(Source data)
○ ○ ○ ○

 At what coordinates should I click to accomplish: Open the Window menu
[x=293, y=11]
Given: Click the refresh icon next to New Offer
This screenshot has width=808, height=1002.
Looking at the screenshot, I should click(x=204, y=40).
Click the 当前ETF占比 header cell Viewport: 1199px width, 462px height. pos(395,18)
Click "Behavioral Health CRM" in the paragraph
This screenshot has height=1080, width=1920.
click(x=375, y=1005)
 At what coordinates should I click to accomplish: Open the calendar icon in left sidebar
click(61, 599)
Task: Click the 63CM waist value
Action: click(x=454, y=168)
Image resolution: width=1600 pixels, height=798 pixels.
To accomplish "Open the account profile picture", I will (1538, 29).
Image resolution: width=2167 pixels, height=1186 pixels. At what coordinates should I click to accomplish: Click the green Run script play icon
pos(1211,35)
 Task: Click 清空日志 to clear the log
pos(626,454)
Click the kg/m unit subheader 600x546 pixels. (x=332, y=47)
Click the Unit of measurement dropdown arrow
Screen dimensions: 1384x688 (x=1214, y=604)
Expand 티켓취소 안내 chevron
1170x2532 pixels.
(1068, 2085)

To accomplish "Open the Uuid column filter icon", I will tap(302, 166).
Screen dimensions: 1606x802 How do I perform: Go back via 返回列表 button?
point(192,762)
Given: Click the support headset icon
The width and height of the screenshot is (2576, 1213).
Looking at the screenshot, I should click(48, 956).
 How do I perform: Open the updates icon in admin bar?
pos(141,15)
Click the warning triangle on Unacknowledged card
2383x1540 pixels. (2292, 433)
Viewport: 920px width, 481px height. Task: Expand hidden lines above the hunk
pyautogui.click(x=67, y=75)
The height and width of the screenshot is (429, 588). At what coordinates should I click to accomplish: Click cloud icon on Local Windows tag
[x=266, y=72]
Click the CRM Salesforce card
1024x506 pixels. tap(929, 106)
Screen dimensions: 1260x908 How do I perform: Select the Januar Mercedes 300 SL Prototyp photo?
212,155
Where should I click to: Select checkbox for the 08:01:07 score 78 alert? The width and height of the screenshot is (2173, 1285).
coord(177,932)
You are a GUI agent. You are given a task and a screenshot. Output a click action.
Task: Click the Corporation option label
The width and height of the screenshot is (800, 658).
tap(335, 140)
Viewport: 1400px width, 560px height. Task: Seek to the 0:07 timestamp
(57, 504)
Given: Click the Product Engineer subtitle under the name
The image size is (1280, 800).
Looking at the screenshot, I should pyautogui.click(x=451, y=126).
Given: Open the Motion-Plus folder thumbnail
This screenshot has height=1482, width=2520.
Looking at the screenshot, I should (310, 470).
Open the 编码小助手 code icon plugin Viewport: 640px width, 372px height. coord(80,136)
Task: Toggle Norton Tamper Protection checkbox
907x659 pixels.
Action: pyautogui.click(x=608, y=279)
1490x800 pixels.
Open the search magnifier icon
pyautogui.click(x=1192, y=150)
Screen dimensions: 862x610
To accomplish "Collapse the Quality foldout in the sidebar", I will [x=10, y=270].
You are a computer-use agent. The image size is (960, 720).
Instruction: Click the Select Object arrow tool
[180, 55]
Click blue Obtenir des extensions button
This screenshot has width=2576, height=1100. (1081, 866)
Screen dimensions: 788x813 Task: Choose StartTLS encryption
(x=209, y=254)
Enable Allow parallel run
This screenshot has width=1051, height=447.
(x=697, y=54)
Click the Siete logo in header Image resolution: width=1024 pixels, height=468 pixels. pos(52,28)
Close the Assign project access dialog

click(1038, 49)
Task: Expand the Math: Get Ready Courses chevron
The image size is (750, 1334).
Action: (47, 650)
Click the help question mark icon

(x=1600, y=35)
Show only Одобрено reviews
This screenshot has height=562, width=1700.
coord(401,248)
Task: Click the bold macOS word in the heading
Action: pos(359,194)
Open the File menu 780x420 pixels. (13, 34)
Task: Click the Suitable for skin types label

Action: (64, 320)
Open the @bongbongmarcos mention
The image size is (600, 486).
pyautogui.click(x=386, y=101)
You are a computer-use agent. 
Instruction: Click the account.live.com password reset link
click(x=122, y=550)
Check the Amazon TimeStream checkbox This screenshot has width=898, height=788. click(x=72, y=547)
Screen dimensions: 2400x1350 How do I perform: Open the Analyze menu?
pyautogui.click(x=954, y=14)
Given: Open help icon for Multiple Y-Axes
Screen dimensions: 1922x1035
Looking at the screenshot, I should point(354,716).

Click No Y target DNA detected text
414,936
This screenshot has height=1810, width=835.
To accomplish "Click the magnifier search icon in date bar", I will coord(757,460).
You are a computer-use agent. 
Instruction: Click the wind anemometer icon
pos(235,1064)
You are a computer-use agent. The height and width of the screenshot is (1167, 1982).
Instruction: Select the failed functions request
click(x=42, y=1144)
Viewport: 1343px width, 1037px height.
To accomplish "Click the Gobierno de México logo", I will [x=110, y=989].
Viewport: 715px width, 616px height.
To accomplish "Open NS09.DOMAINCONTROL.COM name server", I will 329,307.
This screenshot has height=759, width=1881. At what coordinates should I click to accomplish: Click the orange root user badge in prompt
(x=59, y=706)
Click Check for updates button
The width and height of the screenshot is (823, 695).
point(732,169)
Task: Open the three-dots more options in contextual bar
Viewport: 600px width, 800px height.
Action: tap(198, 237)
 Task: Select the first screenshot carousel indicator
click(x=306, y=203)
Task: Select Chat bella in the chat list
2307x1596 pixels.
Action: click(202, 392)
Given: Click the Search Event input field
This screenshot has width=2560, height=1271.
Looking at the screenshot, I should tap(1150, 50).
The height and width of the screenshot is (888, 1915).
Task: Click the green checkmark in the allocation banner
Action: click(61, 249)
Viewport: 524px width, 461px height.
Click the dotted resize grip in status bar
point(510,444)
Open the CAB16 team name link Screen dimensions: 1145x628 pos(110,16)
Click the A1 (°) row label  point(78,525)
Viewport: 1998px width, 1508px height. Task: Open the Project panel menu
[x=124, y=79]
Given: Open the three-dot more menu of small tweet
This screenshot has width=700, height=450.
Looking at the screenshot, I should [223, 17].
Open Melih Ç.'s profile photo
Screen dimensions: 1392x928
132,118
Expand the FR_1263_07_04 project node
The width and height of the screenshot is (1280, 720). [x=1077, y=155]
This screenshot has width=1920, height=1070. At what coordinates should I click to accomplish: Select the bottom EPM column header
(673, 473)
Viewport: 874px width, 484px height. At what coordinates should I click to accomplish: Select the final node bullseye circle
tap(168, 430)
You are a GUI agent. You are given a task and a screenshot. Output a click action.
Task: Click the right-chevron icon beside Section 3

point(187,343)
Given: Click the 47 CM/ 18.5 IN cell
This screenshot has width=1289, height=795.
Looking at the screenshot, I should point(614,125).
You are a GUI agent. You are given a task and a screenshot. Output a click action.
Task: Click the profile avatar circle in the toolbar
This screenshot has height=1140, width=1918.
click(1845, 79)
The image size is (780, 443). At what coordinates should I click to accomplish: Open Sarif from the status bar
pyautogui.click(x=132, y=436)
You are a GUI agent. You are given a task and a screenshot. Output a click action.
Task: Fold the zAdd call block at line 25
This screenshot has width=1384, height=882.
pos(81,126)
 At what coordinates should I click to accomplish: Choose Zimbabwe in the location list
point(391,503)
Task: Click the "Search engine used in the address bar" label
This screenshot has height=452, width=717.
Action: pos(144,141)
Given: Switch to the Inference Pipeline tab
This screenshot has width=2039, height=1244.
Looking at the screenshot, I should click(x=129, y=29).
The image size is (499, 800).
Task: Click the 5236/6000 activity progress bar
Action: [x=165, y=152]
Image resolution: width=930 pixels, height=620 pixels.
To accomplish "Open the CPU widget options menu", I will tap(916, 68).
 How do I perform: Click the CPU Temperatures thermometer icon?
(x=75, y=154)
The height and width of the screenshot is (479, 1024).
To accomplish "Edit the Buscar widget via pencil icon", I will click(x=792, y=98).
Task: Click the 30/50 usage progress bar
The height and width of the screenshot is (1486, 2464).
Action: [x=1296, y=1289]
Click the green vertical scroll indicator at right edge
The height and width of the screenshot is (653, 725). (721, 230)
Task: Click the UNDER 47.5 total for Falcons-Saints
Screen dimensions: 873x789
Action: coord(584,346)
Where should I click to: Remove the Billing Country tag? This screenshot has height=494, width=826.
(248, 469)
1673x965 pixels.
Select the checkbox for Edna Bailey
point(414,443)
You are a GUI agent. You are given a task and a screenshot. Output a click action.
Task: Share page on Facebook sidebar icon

○ ○ ○ ○

- _The problem_
Can you rewrite the records from the line that contains "Click the green vertical" through the line that contains "Action: coord(584,346)", putting "scroll bar" in place of "scroll indicator" and leaving everything else unchanged?

- _Answer in full_
Click the green vertical scroll bar at right edge
The height and width of the screenshot is (653, 725). (721, 230)
Task: Click the UNDER 47.5 total for Falcons-Saints
Screen dimensions: 873x789
Action: coord(584,346)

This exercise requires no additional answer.